**TO-DO ITEM A**: Write out the records word for word, starting at the line that contains "Locate an element" and ending at the last line of the records. Leave the pictures out of your answer.

**PASSAGE**:
# Tito Ortiz's skinny legs



## The Dark Knight (Jun 29, 2008)

I'm sorry, but why the hell does he feel like it's ok to compete with the legs he has? I mean, he is a light-heavyweight thinking of going up to Heavyweight, yet he doesn't work his legs? This may seem like a trivial topic to some, but I would have thought that having strong legs was important in MMA. Especially in the divisions Tito Ortiz is in. 

I know it's hard for some of us taller lads to work their legs, but it is no excuse for guys in Tito Ortiz's position. I remember how embarrassed he looked when that Ed Herman geezer was taking the piss out of him for having 'chicken calfs'. He claimed it was because 'that's the only way I know how to make 205', but that's bull. It's clearly laziness. Boy needs to do some squats.


----------



## evilappendix (Jan 4, 2007)

(Records from a dataset)
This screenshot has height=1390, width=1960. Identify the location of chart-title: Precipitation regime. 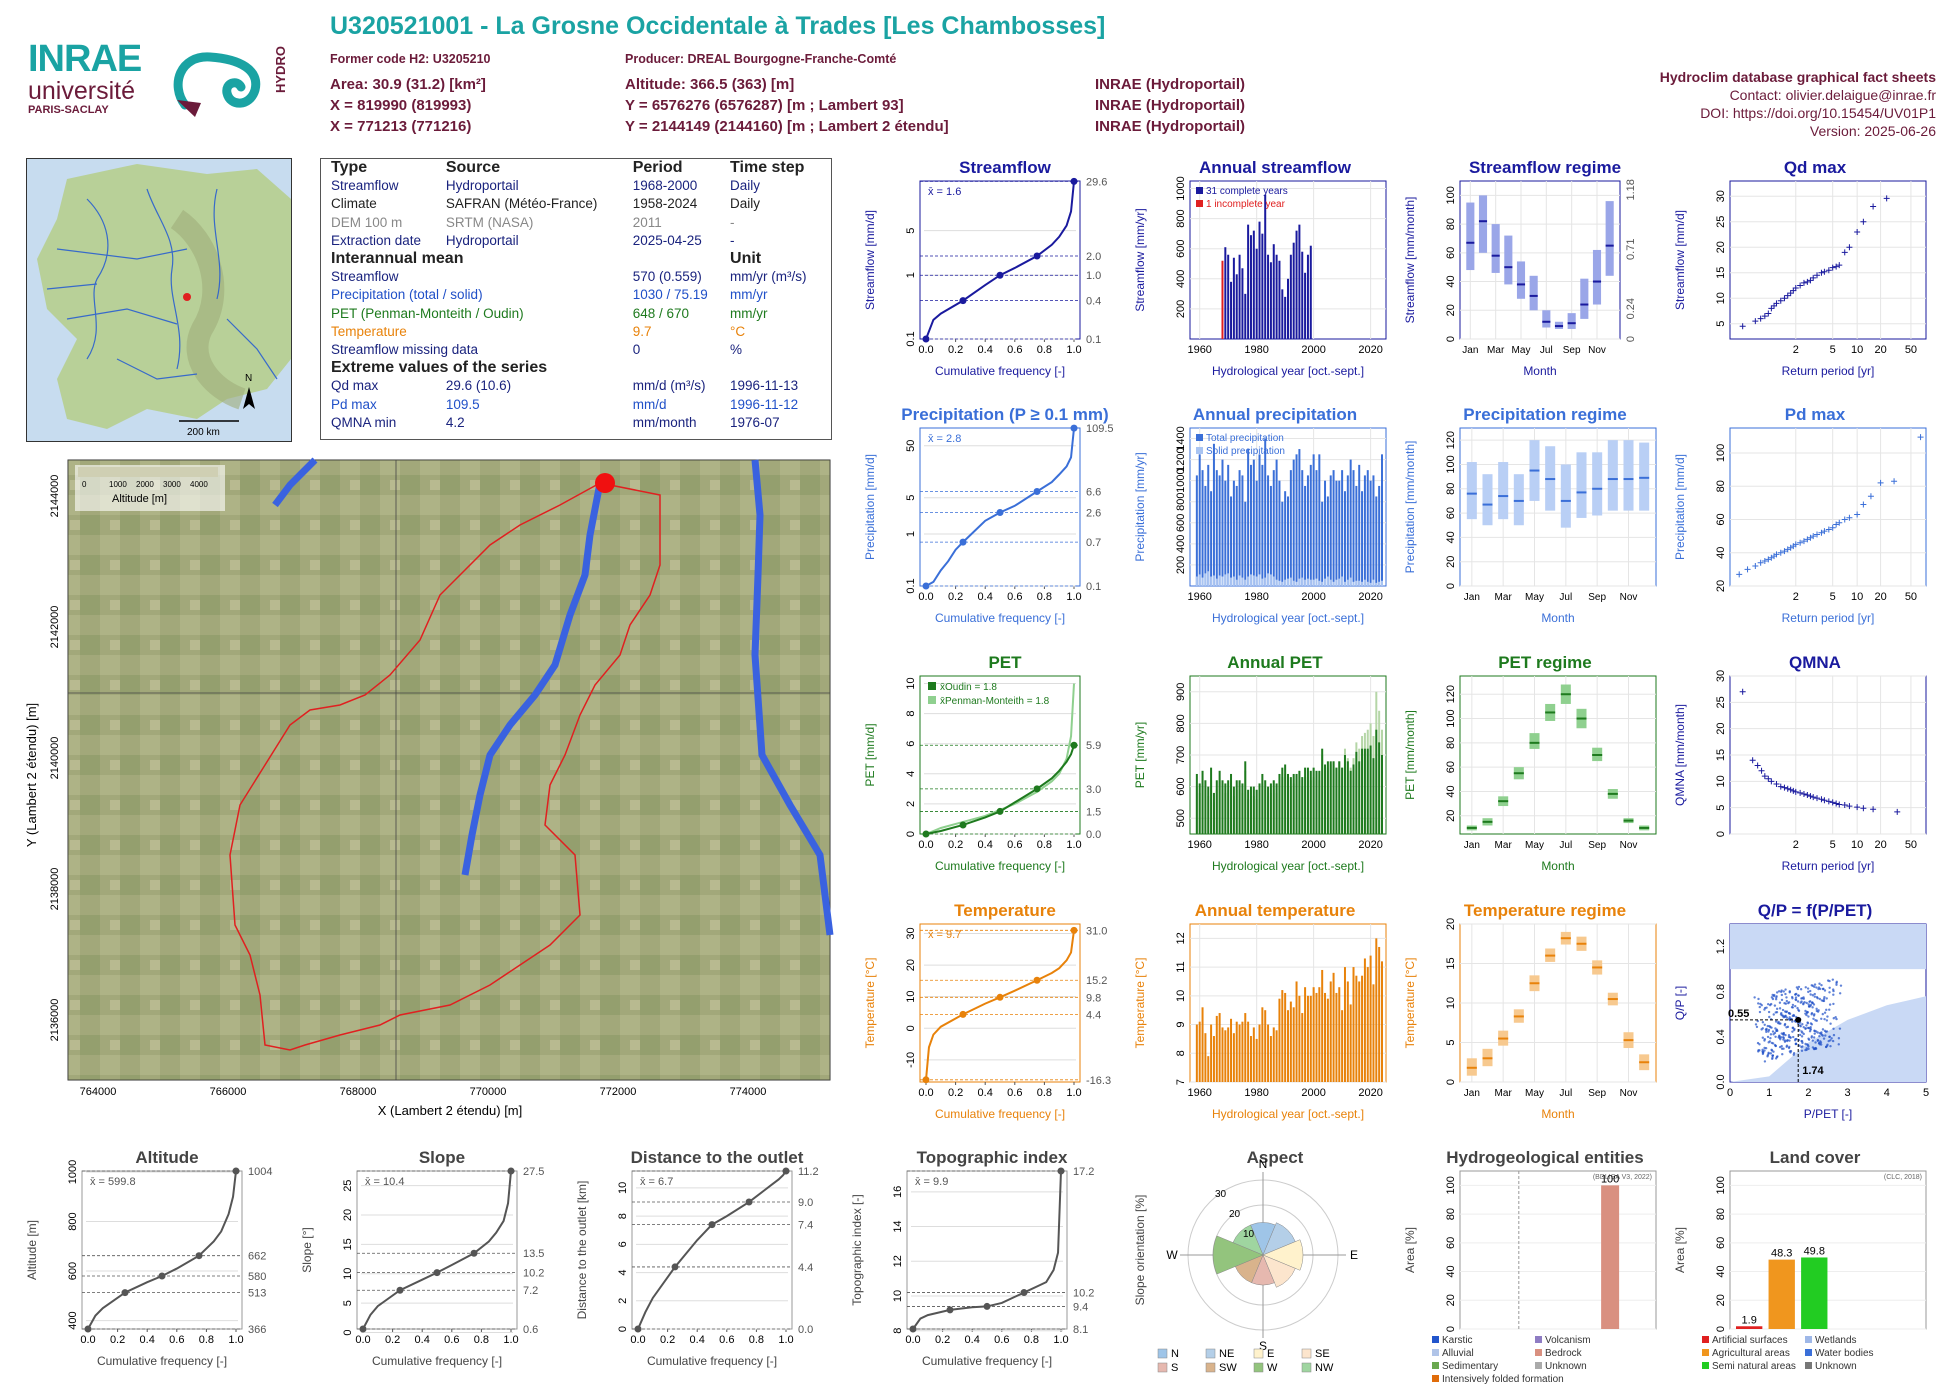
(1544, 414).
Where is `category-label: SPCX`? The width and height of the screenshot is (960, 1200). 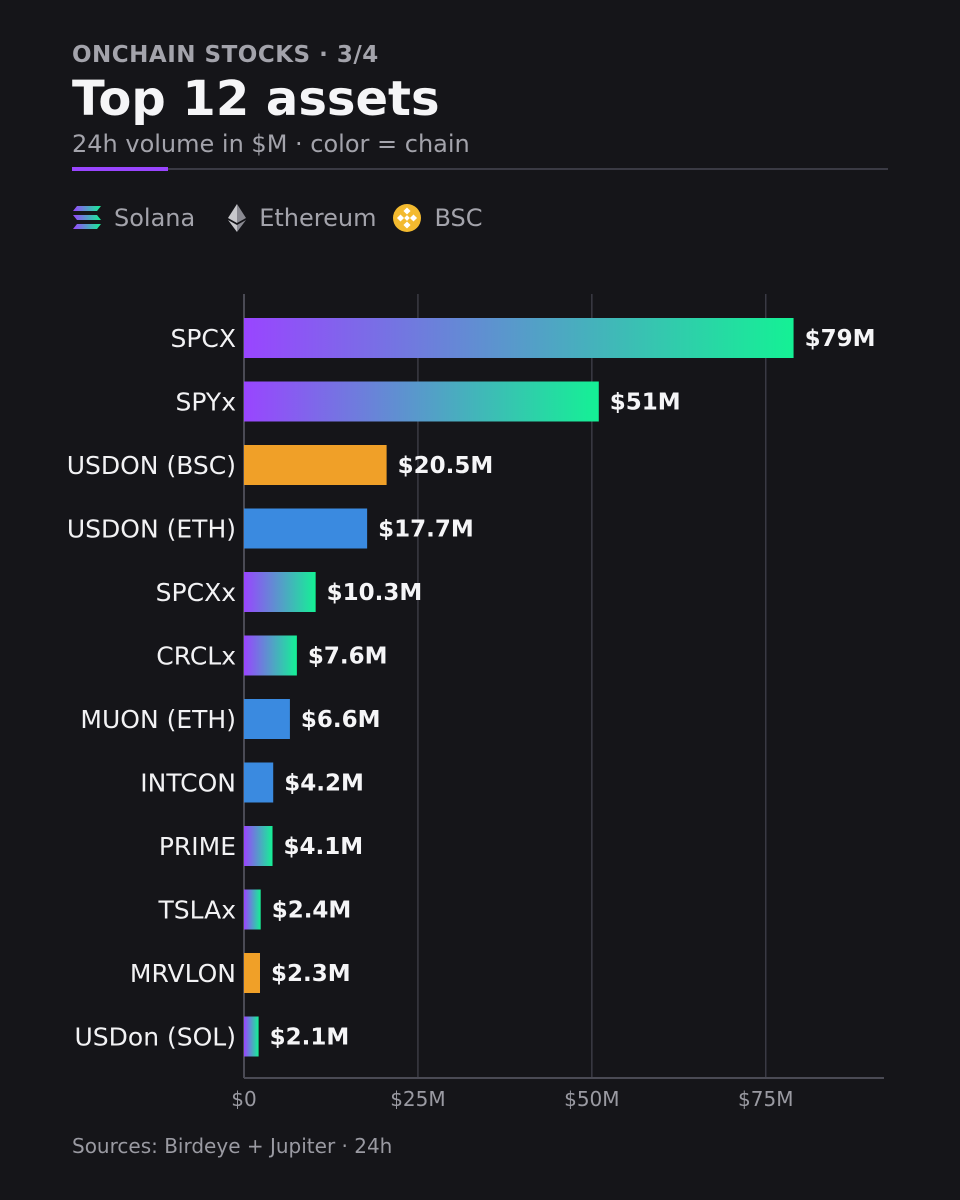 category-label: SPCX is located at coordinates (203, 338).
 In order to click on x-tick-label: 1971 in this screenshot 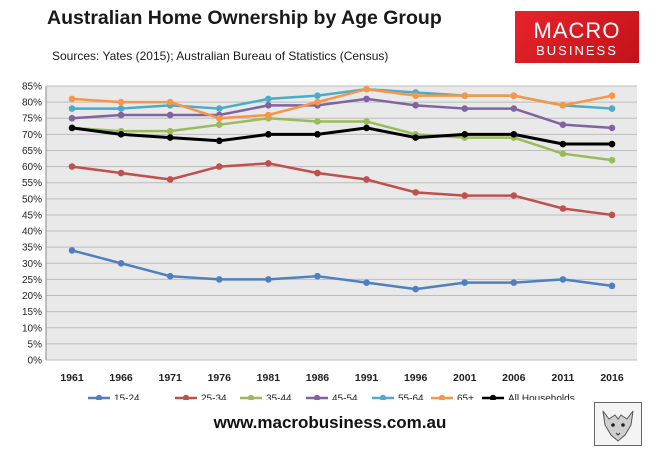, I will do `click(171, 378)`.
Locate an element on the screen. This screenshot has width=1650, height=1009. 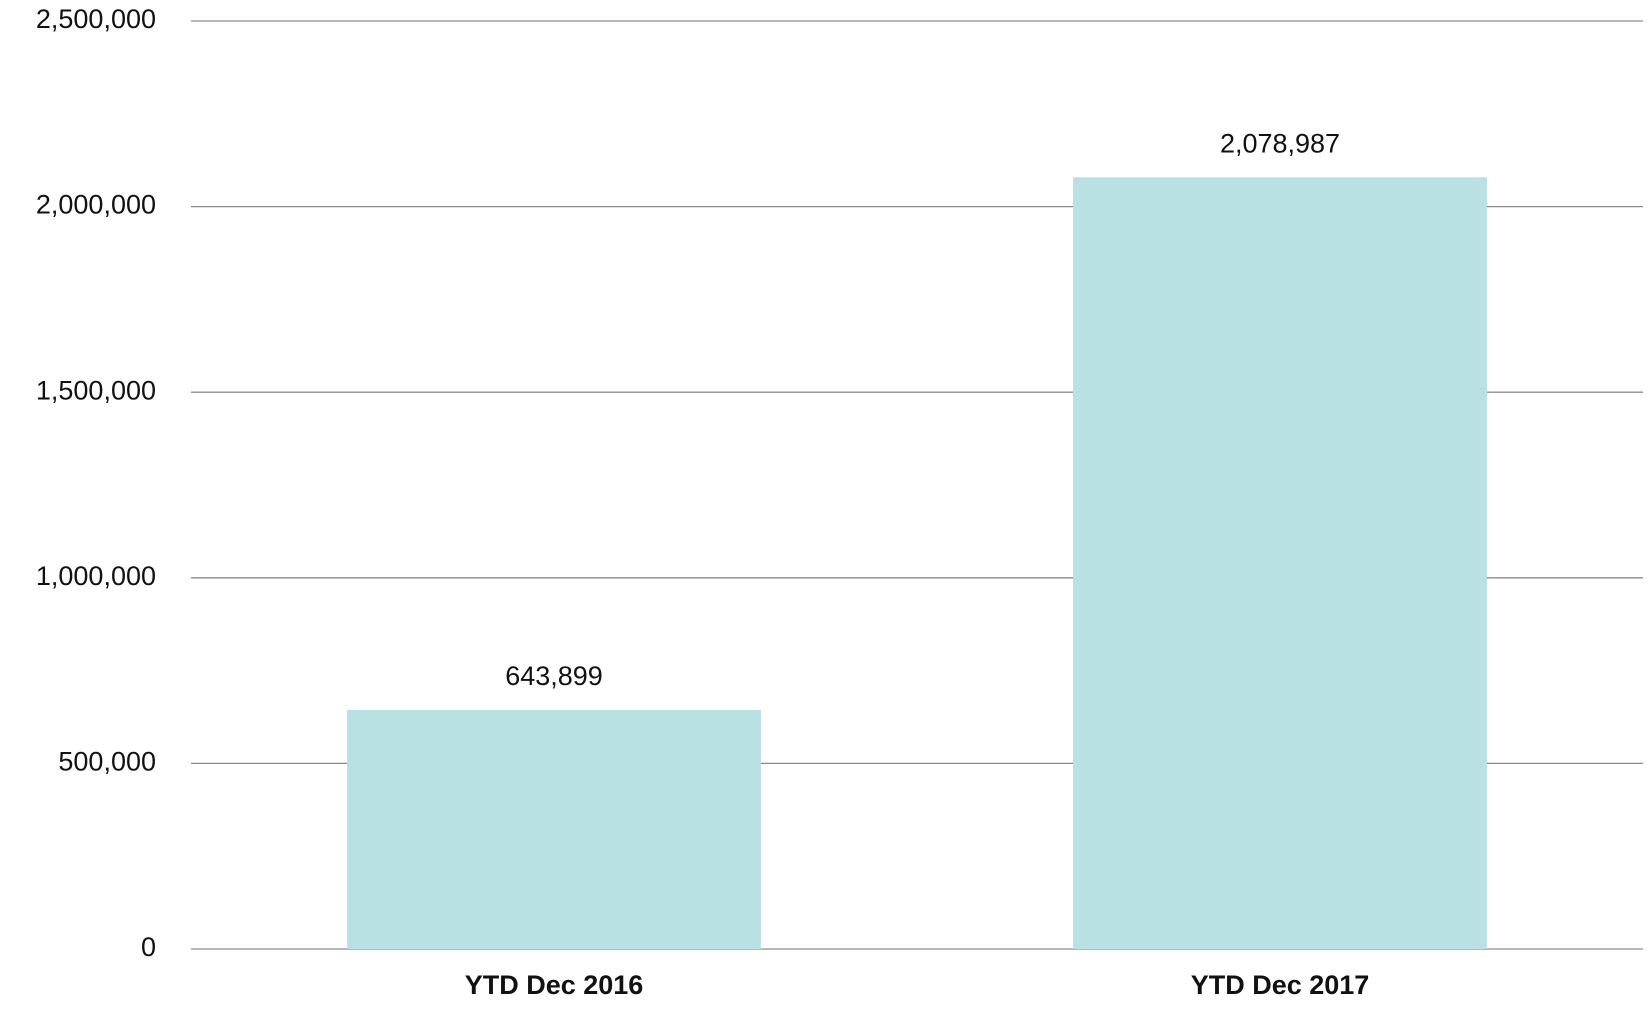
y-tick-label: 1,500,000 is located at coordinates (96, 390).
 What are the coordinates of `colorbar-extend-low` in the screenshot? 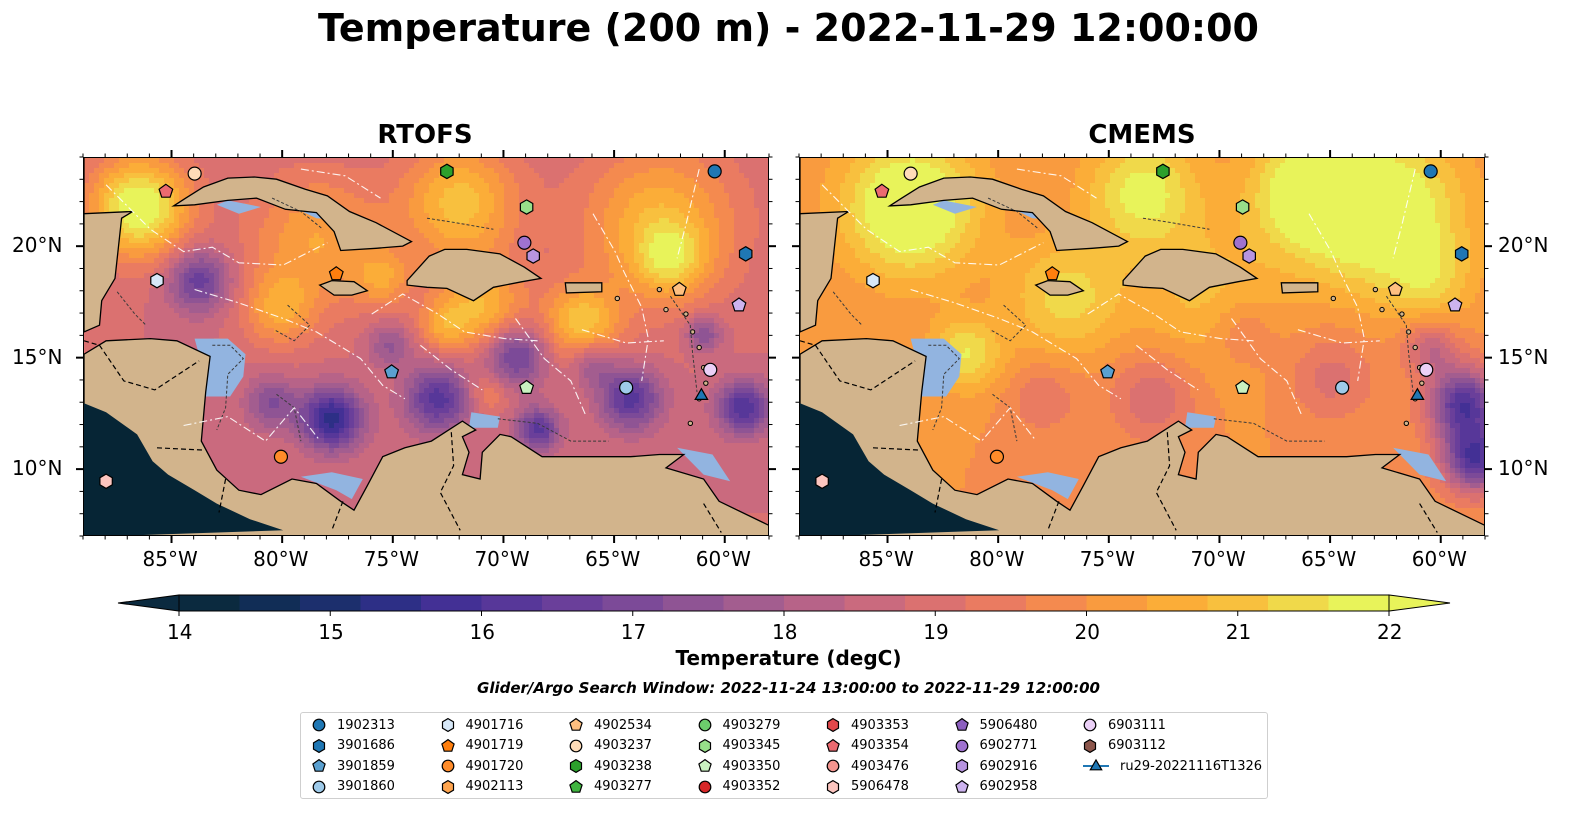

**TO-DO ITEM B**: Write what comes next in the forum thread about Tito Ortiz's legs, picking up after its last line.

**ANSWER A**:
Locate an element on the screen. This screenshot has width=1650, height=1009. 
y-tick-label: 1,500,000 is located at coordinates (96, 390).
 What are the coordinates of `colorbar-extend-low` in the screenshot? 

**ANSWER B**:
This seems to hold true for many fighters who favor the gnp. Look at Ricardo Arona; the guy is built like a heavyweight from the waist up, but has little mw legs. The same goes for Brock. He's massive in general, but his upper physique gets way more work than his lower and it shows. Their upper bodies are disproportionately bigger than their lower half mostly because when they're in the guard of their opponents they'll have more mass to smother them with and subsequently tire them out(hence "lay and pray"). This also happens to make them very ineffectual strikers when standing. I always get a kick out of the guys in the gym who look like human lollipops benching what they squat. Someone should clue these fellas in to the fact that legs are the largest muscle group in the body and therefore force the body into producing higher testosterone levels when given a consistent workout. The fact is, they want to look all jacked up and therefore only work vanity muscles which in the long run robs their body of overall strength.


----------



## Bazza89 (Dec 31, 2006)

And the point of this thread is??

I think it's pretty idiotic calling Tito lazy just cos he's got skinny legs TBH. He was a long time champ known for his cardio, that's not lazy IMO. I think you're just still upset cos Rashad needed to be saved by a point deduction against him.


----------



## Uchaaa (Apr 22, 2007)

Show me a pic plz.


----------



## name goes here (Aug 15, 2007)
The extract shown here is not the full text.